The blaze began after midnight under the ground-floor stairwell of the seven-story building on the corner of a major boulevard in southeast Paris and raged for three hours.
It was the second deadly blaze in four months at buildings housing immigrants. In April, a fire at a budget Paris hotel killed 24 persons, also mostly from Africa. Many of them were children.
ARUBA
Brothers rearrested in missing-teen case
ORANJESTAD — Two Surinamese brothers who had been detained and released in the disappearance of Natalee Holloway were arrested again yesterday based on new evidence, officials said.
Satish and Deepak Kalpoe were arrested after authorities uncovered “new facts and circumstances” in the investigation of the American teen’s disappearance, the prosecutor’s office said.
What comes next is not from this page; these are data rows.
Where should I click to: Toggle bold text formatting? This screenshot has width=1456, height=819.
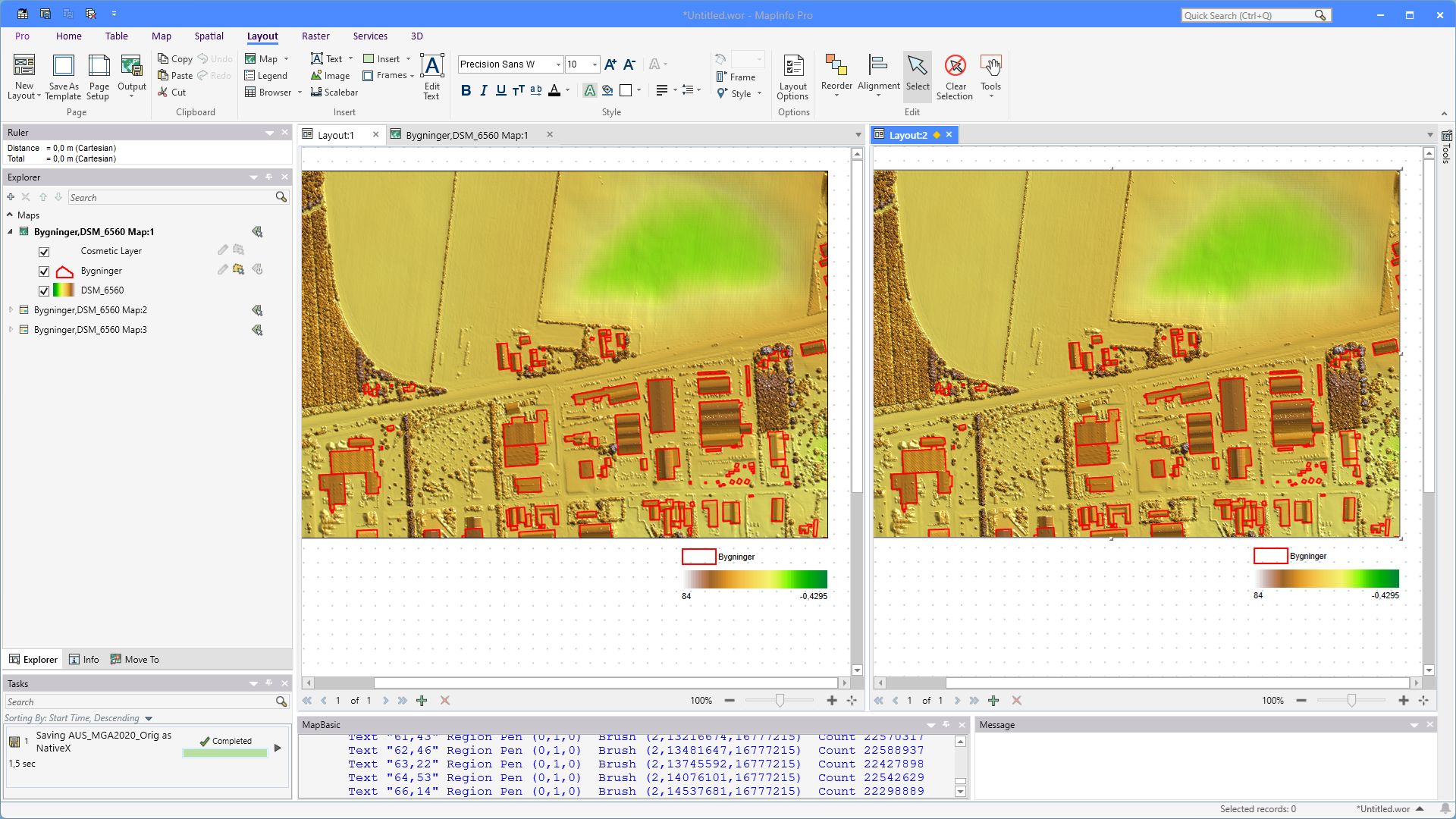pyautogui.click(x=466, y=90)
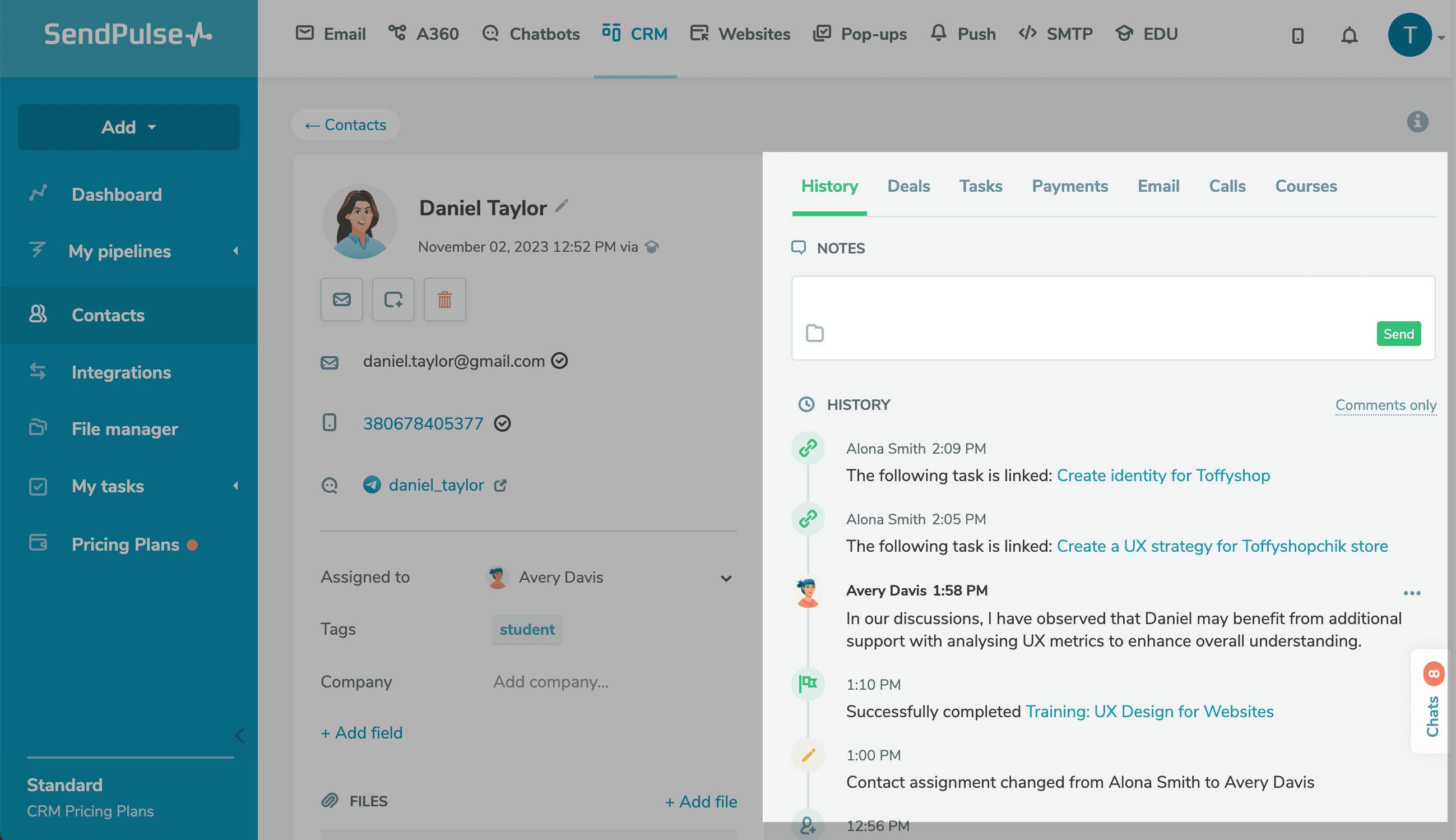Expand My pipelines sidebar submenu
The height and width of the screenshot is (840, 1456).
pos(235,251)
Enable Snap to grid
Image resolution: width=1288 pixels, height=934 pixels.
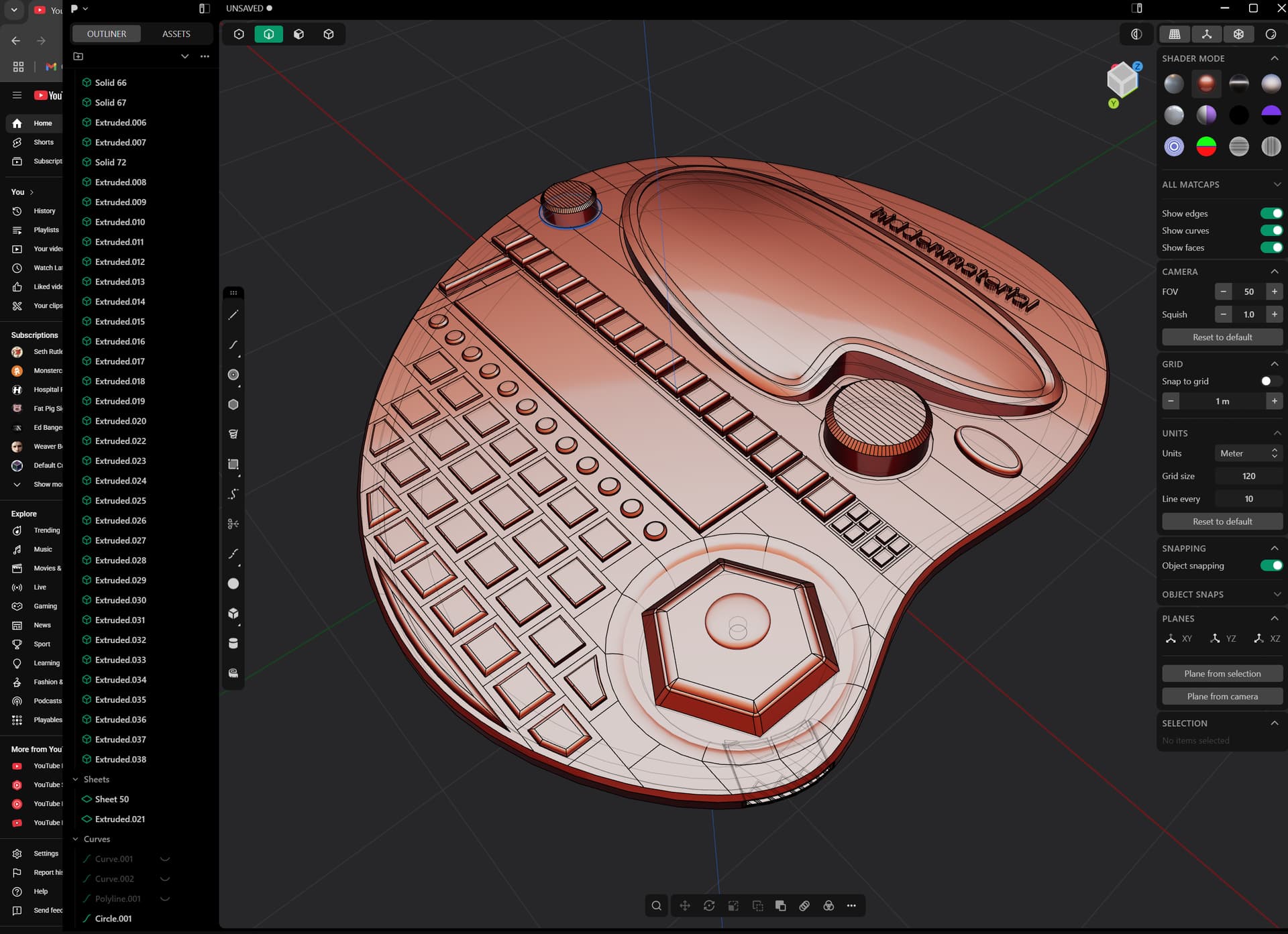(1271, 382)
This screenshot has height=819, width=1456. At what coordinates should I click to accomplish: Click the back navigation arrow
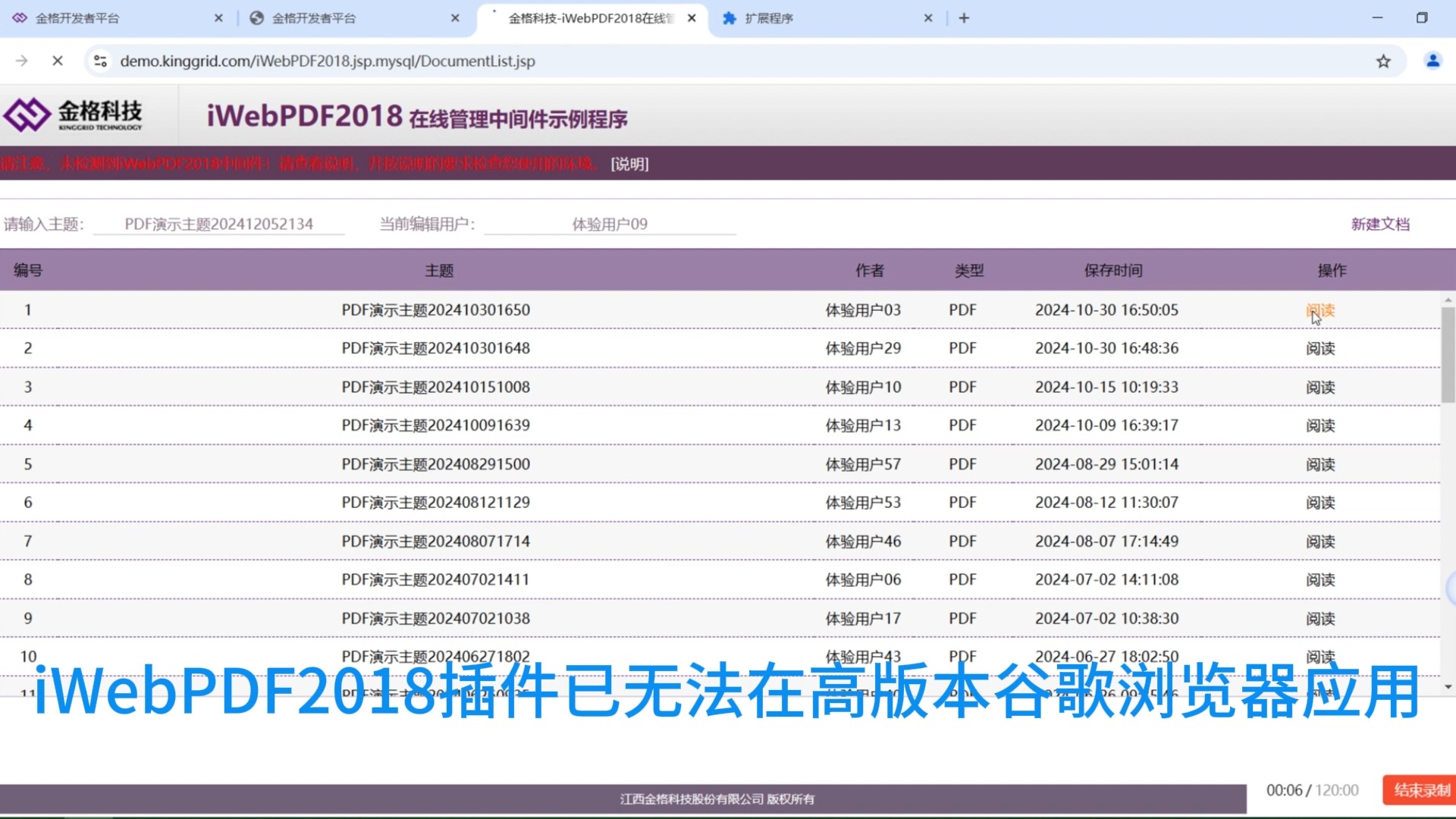22,61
The brothers were first arrested on June 9 along with Joran van der Sloot, 18, who authorities have identified as a suspect in the case though no charges have been filed.
NORTH KOREA
Tourists from South visit ancient capital
KAESONG — The first South Korean tourists visited historic sites yesterday in this North Korean city, set to become only the second destination in the communist nation that may be visited by ordinary citizens of its southern neighbor.
Some 500 South Koreans — nearly half of whom were born in what is now North Korea before the 1950-53 Korean War — got to see the ancient city on a pilot trip organized by Hyundai Asan. Since 1998, the Hyundai Group subsidiary has been operating a tourist venture at North Korea’s Diamond Mountain resort that recently received its millionth visitor.
Kaesong was the capital of Korea’s Koryo Dynasty, which reigned from 918 to 1392.
POLAND
Pope-blessed crowns placed on icon
WARSAW — Tens of thousands of Roman Catholics gathered at Poland’s holiest shrine yesterday to pray as the revered Black Madonna of Czestochowa icon was given a new covering, including gold crowns donated by the late Pope John Paul II, as well as amber and diamonds.
The Polish-born pontiff’s secretary, the Rev. Stanislaw Dziwisz, presided over a Mass and other ceremonies at the Jasna Gora shrine in the southern city of Czestochowa.
The celebrations marked the 350th anniversary of a historical battle in Czestochowa in which Poles defeated Swedish invaders. Many credit the Polish victory to the miraculous power of the painting, a Byzantine style image that legend says was painted by St. Luke the Evangelist.
BRITAIN
Human guinea pigs in London Zoo exhibit
LONDON — Caged and barely clothed within a rocky enclosure, eight British men and women monkeyed around at London Zoo yesterday for an amused, bemused crowd behind a sign reading “Warning: Humans in their Natural Environment.”
The captives in the Human Zoo exhibit sunned themselves on a rock ledge, clad in bathing suits and pinned-on fig leaves.
The exhibit puts the three male and five female Homo sapiens side by side with their primate relatives. They were chosen from 30 applicants who entered an online contest and have diverse interests, from a chemist hoping to raise awareness about apes to a self-described actor/model and fitness enthusiast.